**Problem**
A word-for-word transcription of the whole listing is required.

**Data for the task**
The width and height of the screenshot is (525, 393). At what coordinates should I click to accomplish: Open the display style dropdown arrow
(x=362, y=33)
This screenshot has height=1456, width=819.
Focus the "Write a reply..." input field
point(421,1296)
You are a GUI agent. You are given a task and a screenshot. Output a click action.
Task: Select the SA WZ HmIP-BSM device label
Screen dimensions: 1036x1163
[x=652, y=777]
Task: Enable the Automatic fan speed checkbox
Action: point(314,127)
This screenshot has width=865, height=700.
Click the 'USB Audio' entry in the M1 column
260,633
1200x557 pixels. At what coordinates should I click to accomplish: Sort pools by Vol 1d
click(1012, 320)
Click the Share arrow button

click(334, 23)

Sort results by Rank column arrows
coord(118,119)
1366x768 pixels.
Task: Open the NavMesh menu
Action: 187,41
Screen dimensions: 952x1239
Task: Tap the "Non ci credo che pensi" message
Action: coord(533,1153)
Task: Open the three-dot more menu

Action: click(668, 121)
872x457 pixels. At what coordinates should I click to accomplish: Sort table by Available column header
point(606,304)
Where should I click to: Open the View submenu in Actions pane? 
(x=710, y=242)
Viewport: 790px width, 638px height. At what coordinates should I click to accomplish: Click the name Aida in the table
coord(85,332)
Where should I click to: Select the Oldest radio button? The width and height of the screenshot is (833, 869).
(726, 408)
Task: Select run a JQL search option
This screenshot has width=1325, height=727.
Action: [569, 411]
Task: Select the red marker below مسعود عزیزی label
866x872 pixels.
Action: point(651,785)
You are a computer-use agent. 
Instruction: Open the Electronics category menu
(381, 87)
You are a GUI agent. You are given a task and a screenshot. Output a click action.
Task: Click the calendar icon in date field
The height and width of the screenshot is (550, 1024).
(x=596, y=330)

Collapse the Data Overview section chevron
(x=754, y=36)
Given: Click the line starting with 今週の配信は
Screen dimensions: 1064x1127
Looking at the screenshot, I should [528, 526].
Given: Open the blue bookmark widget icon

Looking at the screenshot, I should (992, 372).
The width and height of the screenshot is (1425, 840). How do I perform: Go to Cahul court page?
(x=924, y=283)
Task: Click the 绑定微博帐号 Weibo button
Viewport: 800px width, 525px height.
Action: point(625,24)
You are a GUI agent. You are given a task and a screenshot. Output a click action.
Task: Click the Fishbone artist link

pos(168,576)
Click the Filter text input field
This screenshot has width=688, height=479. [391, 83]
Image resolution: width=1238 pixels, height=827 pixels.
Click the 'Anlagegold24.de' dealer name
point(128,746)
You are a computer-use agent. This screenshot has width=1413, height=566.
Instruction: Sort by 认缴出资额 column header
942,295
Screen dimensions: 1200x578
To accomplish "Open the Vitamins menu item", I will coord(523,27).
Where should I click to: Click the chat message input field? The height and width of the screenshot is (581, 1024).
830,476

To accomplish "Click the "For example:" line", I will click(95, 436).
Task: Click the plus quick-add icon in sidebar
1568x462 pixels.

**Written solution**
The width and height of the screenshot is (525, 393). At what coordinates should I click to accomplish: Open the display style dropdown arrow
(x=362, y=33)
This screenshot has height=1456, width=819.
Focus the "Write a reply..." input field
point(421,1296)
You are a GUI agent. You are given a task and a screenshot. Output a click action.
Task: Select the SA WZ HmIP-BSM device label
Screen dimensions: 1036x1163
[x=652, y=777]
Task: Enable the Automatic fan speed checkbox
Action: point(314,127)
This screenshot has width=865, height=700.
Click the 'USB Audio' entry in the M1 column
260,633
1200x557 pixels. At what coordinates should I click to accomplish: Sort pools by Vol 1d
click(1012, 320)
Click the Share arrow button

click(334, 23)

Sort results by Rank column arrows
coord(118,119)
1366x768 pixels.
Task: Open the NavMesh menu
Action: 187,41
Screen dimensions: 952x1239
Task: Tap the "Non ci credo che pensi" message
Action: coord(533,1153)
Task: Open the three-dot more menu

Action: click(668, 121)
872x457 pixels. At what coordinates should I click to accomplish: Sort table by Available column header
point(606,304)
Where should I click to: Open the View submenu in Actions pane? 
(x=710, y=242)
Viewport: 790px width, 638px height. At what coordinates should I click to accomplish: Click the name Aida in the table
coord(85,332)
Where should I click to: Select the Oldest radio button? The width and height of the screenshot is (833, 869).
(726, 408)
Task: Select run a JQL search option
This screenshot has width=1325, height=727.
Action: [569, 411]
Task: Select the red marker below مسعود عزیزی label
866x872 pixels.
Action: point(651,785)
You are a computer-use agent. 
Instruction: Open the Electronics category menu
(381, 87)
You are a GUI agent. You are given a task and a screenshot. Output a click action.
Task: Click the calendar icon in date field
The height and width of the screenshot is (550, 1024).
(x=596, y=330)

Collapse the Data Overview section chevron
(x=754, y=36)
Given: Click the line starting with 今週の配信は
Screen dimensions: 1064x1127
Looking at the screenshot, I should [528, 526].
Given: Open the blue bookmark widget icon

Looking at the screenshot, I should (992, 372).
The width and height of the screenshot is (1425, 840). How do I perform: Go to Cahul court page?
(x=924, y=283)
Task: Click the 绑定微博帐号 Weibo button
Viewport: 800px width, 525px height.
Action: point(625,24)
You are a GUI agent. You are given a task and a screenshot. Output a click action.
Task: Click the Fishbone artist link

pos(168,576)
Click the Filter text input field
This screenshot has width=688, height=479. [391, 83]
Image resolution: width=1238 pixels, height=827 pixels.
Click the 'Anlagegold24.de' dealer name
point(128,746)
You are a computer-use agent. This screenshot has width=1413, height=566.
Instruction: Sort by 认缴出资额 column header
942,295
Screen dimensions: 1200x578
To accomplish "Open the Vitamins menu item", I will coord(523,27).
Where should I click to: Click the chat message input field? The height and width of the screenshot is (581, 1024).
830,476

To accomplish "Click the "For example:" line", I will click(95, 436).
Task: Click the plus quick-add icon in sidebar
1568x462 pixels.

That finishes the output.